■ Work instructions ■
Below are entries. Copy exactly the lines running from the line that holds "Image resolution: width=1728, height=1523." to the line that holds "Synthesia (1046, 1407)", with both ends included.

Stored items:
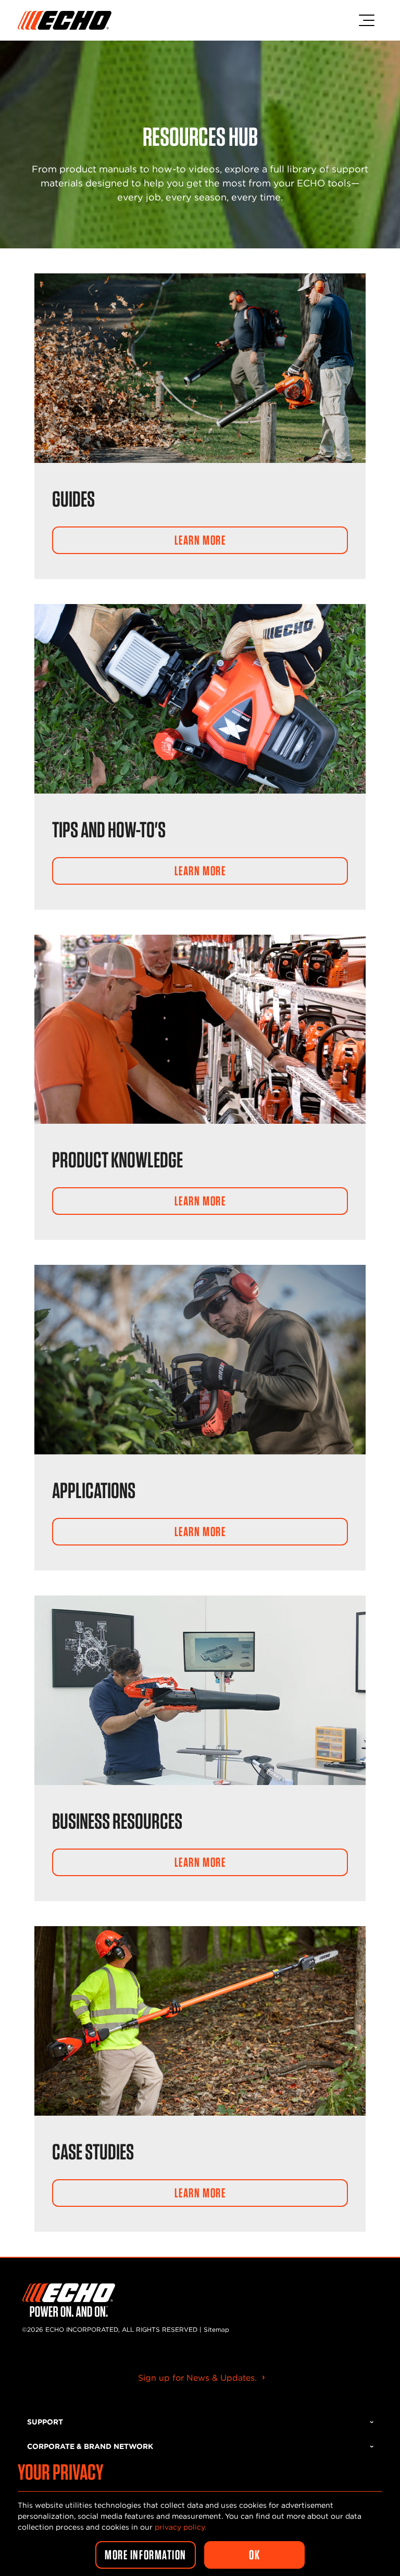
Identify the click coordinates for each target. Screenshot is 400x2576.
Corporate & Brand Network (90, 2446)
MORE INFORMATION (145, 2554)
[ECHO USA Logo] (64, 20)
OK (254, 2554)
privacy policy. (180, 2527)
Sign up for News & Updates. (197, 2378)
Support (45, 2422)
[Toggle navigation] (366, 20)
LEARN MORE (200, 540)
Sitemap (216, 2329)
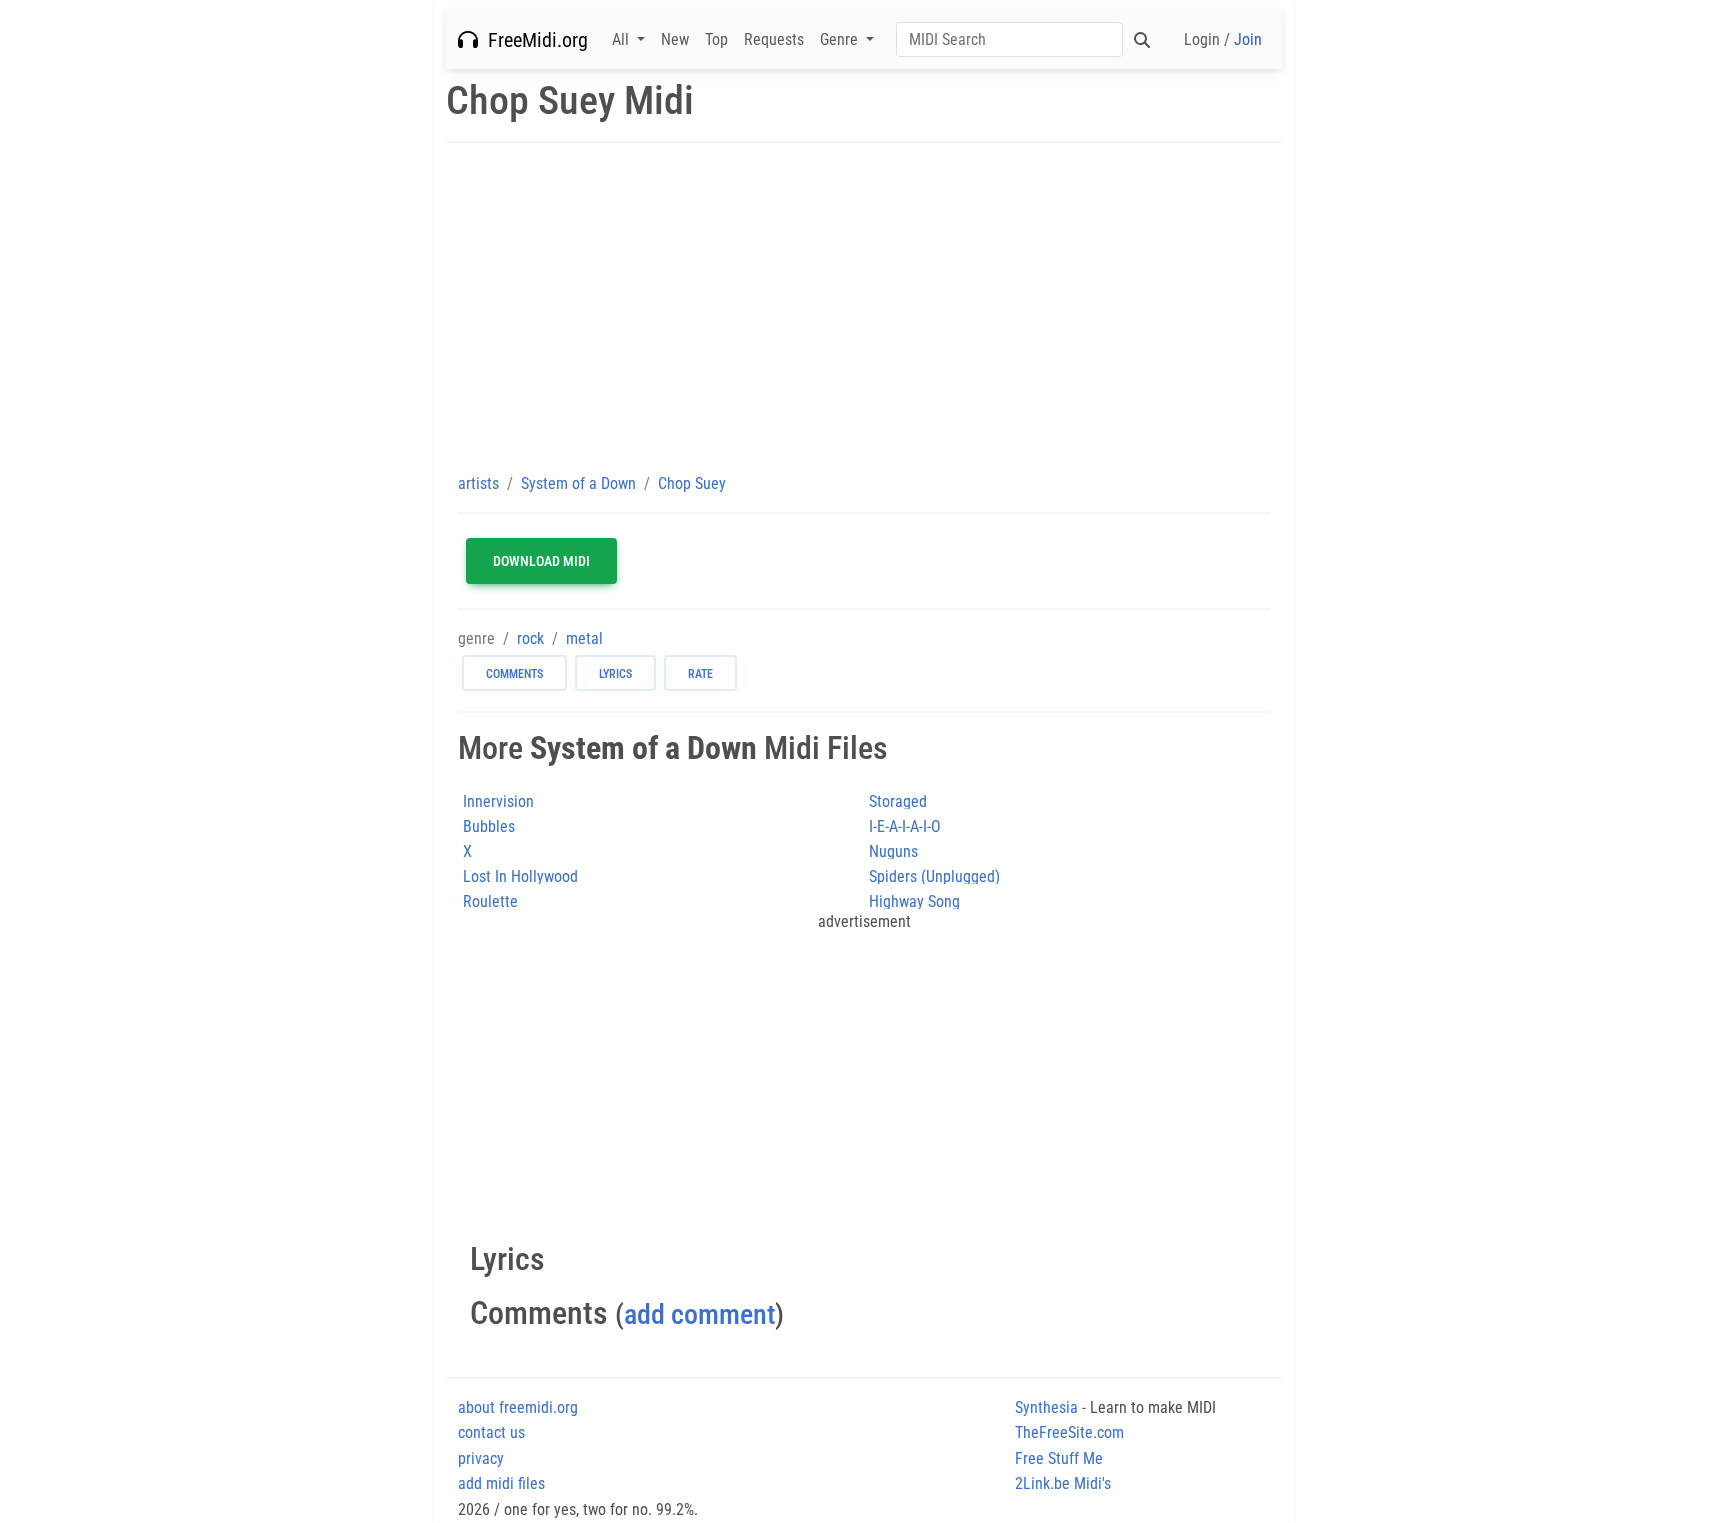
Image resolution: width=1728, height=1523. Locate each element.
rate (700, 674)
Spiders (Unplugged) (934, 876)
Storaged (898, 801)
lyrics (615, 674)
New (675, 39)
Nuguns (893, 851)
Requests (774, 39)
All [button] (622, 39)
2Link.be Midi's (1063, 1483)
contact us (491, 1432)
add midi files (501, 1483)
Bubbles (489, 826)
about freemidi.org (518, 1407)
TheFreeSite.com (1069, 1432)
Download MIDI (541, 561)
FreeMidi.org (533, 40)
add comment (699, 1314)
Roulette (490, 901)
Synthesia (1046, 1407)
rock (530, 638)
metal (584, 638)
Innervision (498, 801)
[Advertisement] (864, 307)
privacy (481, 1458)
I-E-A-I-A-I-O (905, 826)
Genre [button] (841, 39)
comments (514, 674)
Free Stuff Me (1059, 1458)
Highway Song (914, 901)
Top (716, 39)
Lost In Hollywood (520, 876)
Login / (1223, 39)
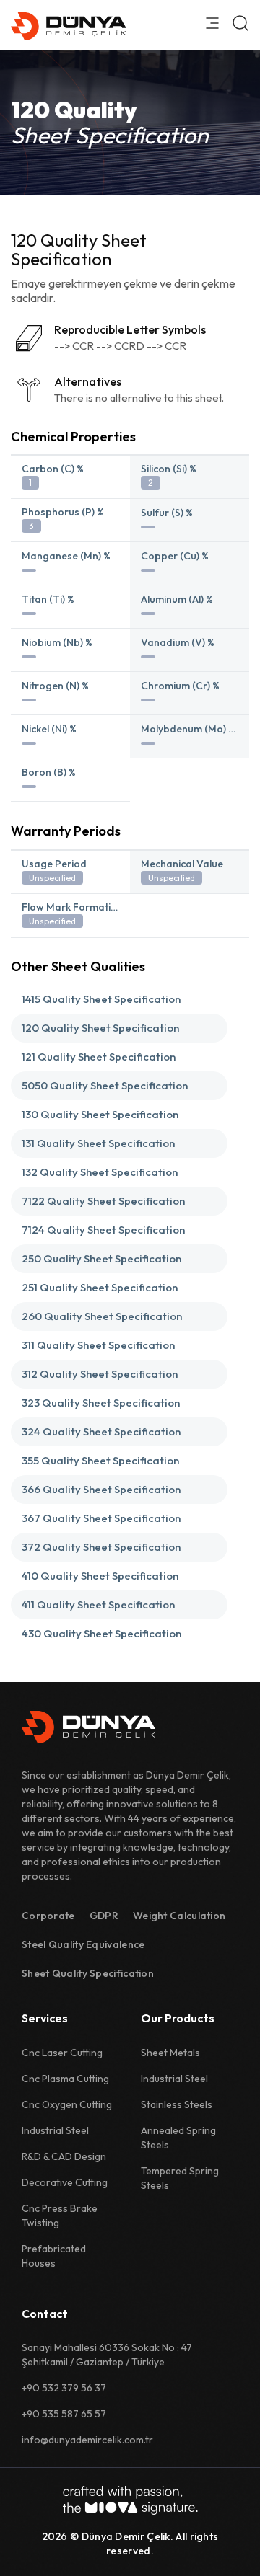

■ Output below ■
Image resolution: width=1728, height=1523. Locate each element.
rate (700, 674)
Spiders (Unplugged) (934, 876)
Storaged (898, 801)
lyrics (615, 674)
New (675, 39)
Nuguns (893, 851)
Requests (774, 39)
All [button] (622, 39)
2Link.be Midi's (1063, 1483)
contact us (491, 1432)
add midi files (501, 1483)
Bubbles (489, 826)
about freemidi.org (518, 1407)
TheFreeSite.com (1069, 1432)
Download MIDI (541, 561)
FreeMidi.org (533, 40)
add comment (699, 1314)
Roulette (490, 901)
Synthesia (1046, 1407)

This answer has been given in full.